PASSAGE GIVEN:
Very few people get to live the dream. The lucky ones describe it as surfing a wave of euphoria, a once-in-a-lifetime experience that is hard to put into words. The rest of us can only concoct this flight of fantasy through the prism of a fertile imagination, not to mention a covetous eye.

What, then, do we make of the man living the dream for a second time? Steve Preston smiles and lets out a gentle sigh. “I will try to articulate it, but it is not an intellectual story,” he says. “It is all from the inside.”

His first surfboard was Sire De Grugy, whose Champion Chase triumph nine years ago was the stuff of fairy-tales. It was a special thrill for Preston to drape a red-and-blue scarf around the neck of the Duchess of Cornwall – as Camilla, Queen Consort was then – on receiving the winner’s trophy.

Sire De Grugy (below) was a phenomenon: the £37,000 purchase whose five Grade 1 victories bankrolled connections the thick end of £900,000. When his racing days were over Preston and his cohorts, who owned most of the horse, threw a party in his local pub. And by any yardstick, that should have been that. It should have been the night when Preston returned to earth with a sore head and a treasure chest of memories. Instead, it was the catalyst for an improbable sequel.

STORED DATA:
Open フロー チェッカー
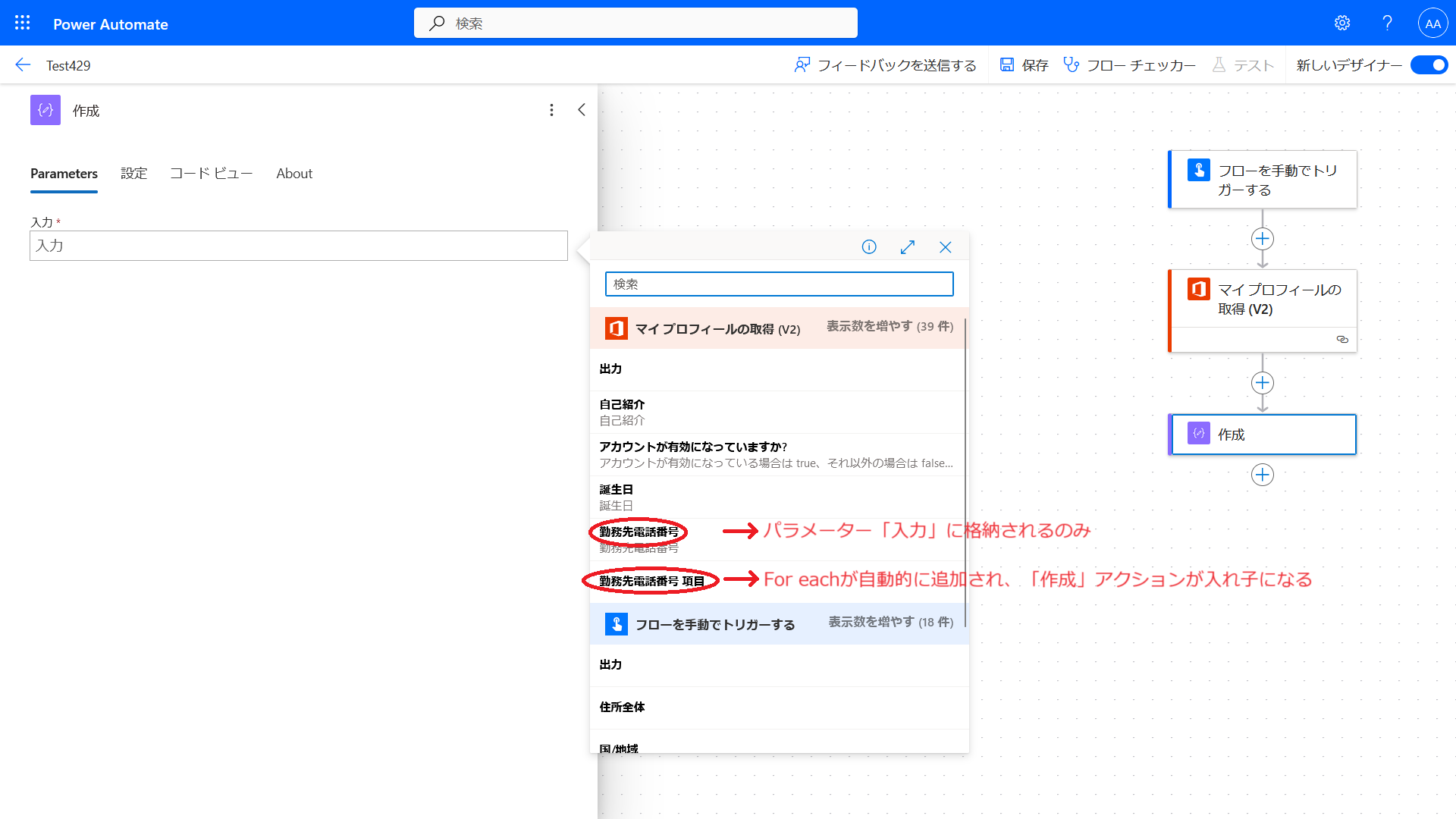Viewport: 1456px width, 819px height. click(1129, 65)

WRITTEN TASK A: Summarize the passage about Steve Preston in two sentences.
WRITTEN TASK B: Quote the passage about Steve Preston from "His first surfboard" to "the winner’s trophy.".

FULL SOLUTION A: Steve Preston and his fellow owners held most of Sire De Grugy, a £37,000 purchase who won the Champion Chase nine years ago and whose five Grade 1 victories earned his connections nearly £900,000. The party they threw at Preston's local pub when the horse retired should have closed the story, but it instead set off an improbable sequel in which Preston is living the dream a second time.

FULL SOLUTION B:
His first surfboard was Sire De Grugy, whose Champion Chase triumph nine years ago was the stuff of fairy-tales. It was a special thrill for Preston to drape a red-and-blue scarf around the neck of the Duchess of Cornwall – as Camilla, Queen Consort was then – on receiving the winner’s trophy.